Recently, it has been described that, together with the loss of dopaminergic neurons in the SNpc, MPTP intoxication can induce an important decrease of TH+ cells in the LC, RVLM, and NTS [163]. These findings are associated with a significant reduction in dopamine, NA, and adrenaline levels in the abovementioned nuclei, thus confirming the degeneration of sympathetic pathways [163]. The loss of dopaminergic neurons in the brainstem produced by MPTP induces alterations in autonomic cardiovascular function. Additionally, recent results from our laboratory have demonstrated monkeys intoxicated with MPTP showed a reduction in total TH expression in both cardiac ventricles, but especially in the left one, together with a significant increase in phosphorylated TH. In addition, our data demonstrated a significant correlation between total TH levels in the heart tissues and the number of TH + neurons in SNpc [165]. These results support the key interrelationship between brain and heart and the need to design new therapeutical strategies in order to reduce or eliminate the brain and cardiac alterations found in PD.

Given the contribution of α-synuclein to PD pathology, Cano-Jaimez and collaborators explored the role of this protein in the cardiac NA content [166]. In contrast to dopaminergic neurons, elimination of α-synuclein did not affect the detrimental effect of MPTP in the heart. Therefore, these results suggest differential brain and cardiac susceptibility to MPTP. Importantly, cholinergic innervation in the heart of MPTP models is not altered, resembling the condition observed in PD patients [52,159].

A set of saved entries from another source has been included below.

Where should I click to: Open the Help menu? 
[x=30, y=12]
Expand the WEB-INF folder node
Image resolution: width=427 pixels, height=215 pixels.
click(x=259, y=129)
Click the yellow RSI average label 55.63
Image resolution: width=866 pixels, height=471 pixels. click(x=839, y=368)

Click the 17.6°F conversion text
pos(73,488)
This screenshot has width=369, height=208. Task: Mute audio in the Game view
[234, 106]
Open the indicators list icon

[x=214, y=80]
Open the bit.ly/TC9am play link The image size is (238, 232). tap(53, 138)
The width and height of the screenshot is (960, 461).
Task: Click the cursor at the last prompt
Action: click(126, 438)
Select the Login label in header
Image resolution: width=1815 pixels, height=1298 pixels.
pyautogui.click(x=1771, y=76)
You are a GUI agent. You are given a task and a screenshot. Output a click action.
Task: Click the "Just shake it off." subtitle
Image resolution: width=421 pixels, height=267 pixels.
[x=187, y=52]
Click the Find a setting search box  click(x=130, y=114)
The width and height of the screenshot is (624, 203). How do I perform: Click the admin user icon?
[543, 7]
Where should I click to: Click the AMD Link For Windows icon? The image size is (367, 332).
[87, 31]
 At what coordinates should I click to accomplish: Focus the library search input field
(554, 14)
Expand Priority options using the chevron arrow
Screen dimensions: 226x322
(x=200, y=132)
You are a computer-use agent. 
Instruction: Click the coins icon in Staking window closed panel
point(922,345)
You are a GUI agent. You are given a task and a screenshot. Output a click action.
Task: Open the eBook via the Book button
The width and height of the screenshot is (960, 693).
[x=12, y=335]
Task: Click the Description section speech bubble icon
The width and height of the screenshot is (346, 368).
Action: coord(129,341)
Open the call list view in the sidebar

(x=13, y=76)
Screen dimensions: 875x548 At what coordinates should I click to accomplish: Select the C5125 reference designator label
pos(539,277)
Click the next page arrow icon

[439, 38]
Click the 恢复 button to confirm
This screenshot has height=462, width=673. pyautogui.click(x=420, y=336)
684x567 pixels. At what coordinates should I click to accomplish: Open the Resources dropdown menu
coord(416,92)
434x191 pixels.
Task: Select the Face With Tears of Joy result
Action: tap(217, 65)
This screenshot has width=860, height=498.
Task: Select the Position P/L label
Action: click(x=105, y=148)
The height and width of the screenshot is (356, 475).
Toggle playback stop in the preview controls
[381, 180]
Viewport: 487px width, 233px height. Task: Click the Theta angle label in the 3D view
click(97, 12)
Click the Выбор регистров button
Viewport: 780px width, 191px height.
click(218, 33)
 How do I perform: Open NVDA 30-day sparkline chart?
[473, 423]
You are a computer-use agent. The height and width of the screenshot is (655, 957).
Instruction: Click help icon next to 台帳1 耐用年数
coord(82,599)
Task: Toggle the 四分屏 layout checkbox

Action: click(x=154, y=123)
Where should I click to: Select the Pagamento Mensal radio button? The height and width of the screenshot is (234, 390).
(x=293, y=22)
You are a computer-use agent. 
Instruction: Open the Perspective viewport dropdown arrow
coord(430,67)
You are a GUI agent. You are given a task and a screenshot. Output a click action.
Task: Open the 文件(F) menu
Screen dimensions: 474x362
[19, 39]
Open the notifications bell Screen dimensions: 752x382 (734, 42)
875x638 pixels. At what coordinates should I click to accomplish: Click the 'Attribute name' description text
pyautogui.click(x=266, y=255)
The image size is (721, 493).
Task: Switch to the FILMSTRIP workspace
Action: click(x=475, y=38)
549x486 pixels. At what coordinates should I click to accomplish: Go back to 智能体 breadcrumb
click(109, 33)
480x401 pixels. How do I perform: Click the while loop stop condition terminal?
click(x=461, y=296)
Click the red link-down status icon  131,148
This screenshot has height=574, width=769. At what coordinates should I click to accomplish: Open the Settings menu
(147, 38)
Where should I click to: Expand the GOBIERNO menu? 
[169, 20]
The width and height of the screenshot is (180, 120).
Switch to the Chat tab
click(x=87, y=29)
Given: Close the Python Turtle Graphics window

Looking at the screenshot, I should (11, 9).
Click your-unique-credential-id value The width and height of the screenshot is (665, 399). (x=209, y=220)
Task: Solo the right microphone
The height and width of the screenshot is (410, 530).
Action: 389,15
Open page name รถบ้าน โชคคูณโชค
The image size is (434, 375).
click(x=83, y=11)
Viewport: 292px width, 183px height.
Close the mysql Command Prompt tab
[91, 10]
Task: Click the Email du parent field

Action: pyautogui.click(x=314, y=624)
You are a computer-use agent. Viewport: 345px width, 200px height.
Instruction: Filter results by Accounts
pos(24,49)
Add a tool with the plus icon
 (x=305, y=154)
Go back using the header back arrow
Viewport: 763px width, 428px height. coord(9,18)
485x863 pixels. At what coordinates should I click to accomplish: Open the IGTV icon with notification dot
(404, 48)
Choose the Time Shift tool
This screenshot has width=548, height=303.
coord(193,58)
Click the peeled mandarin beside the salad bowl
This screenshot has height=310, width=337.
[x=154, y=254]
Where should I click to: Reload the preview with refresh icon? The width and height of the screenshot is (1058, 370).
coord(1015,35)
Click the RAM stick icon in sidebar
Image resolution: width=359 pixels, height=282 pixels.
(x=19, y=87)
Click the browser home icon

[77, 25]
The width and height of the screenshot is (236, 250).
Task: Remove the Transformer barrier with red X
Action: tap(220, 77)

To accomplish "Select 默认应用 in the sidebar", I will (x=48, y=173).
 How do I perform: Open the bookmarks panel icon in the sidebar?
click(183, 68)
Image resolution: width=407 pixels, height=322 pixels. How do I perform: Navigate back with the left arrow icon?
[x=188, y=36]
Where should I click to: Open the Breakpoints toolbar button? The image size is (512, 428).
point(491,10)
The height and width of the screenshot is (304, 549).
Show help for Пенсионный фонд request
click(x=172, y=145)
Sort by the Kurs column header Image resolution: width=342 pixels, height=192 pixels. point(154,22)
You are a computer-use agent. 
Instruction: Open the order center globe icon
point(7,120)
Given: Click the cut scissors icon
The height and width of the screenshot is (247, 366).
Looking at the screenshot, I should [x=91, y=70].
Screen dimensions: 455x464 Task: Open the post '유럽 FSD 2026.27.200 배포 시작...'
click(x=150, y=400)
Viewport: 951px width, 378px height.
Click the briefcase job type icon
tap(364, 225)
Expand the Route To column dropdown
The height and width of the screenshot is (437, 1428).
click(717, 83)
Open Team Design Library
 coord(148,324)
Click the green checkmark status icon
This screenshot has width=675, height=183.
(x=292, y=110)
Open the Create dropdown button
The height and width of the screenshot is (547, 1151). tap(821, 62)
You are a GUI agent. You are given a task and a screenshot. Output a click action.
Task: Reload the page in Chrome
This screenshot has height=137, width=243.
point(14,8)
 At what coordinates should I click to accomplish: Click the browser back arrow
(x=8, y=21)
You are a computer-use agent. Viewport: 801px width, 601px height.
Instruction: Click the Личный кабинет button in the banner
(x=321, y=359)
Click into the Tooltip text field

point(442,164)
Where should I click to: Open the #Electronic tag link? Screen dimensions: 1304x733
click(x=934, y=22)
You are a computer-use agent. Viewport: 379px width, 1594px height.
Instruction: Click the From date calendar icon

It seems that the use of MPTP creates some controversies regarding the study of cardiac alterations. Firstly, there is the evidence of recovery mechanisms, which might be avoided by considering different end-point times. Secondly, even though cardiac sympathetic loss is detected, there is no evidence of cardiac denervation. Some authors consider that this aspect can contribute to understanding the autonomic changes in the early phases of PD [159], while others argue that the neurodegenerative process seen in human PD has a slower progression compared to the one induced by MPTP intoxication (Figure 4B). Therefore, chronic MPTP administration regimens should be analyzed in terms of cardiac dysautonomia. In addition, apart from the SNpc, MPTP also damages TH+ sympathetic nuclei (such as the locus coeruleus, RVLM and NTS), reducing the number of noradrenergic cells and the blood levels of catecholamines [163]. Thus, cardiac sympathetic loss might be a consequence of the preganglionic lesion, the opposite to what has been described in PD patients, in which sympathetic denervation seems to be specific to the heart and plasma catecholamines levels are not altered [13,31].

7. Conclusions

PD is a neurodegenerative disorder that goes beyond dopaminergic neuronal death and the occurrence of Lewy bodies, since numerous studies have shown that multiple systems are affected. Among them, cardiovascular alterations are one of the most relevant comorbidities in PD. In particular, it has been shown that PD patients show a loss of post-ganglionic sympathetic innervation in the heart, together with functional and molecular changes. However, many questions are still unsolved. Future lines of research might focus on the mechanisms involved in cardiac dysfunction in PD, in which PD-related genes could play a key role. In addition, noncoding RNAs could also provide some clues to understand (and ideally modulate) the brain–heart axis. The use of experimental models is key to understanding the pathological mechanisms involved, as well as designing therapies to treat the neurodegenerative process and the associated clinical manifestations, such as cardiovascular alterations.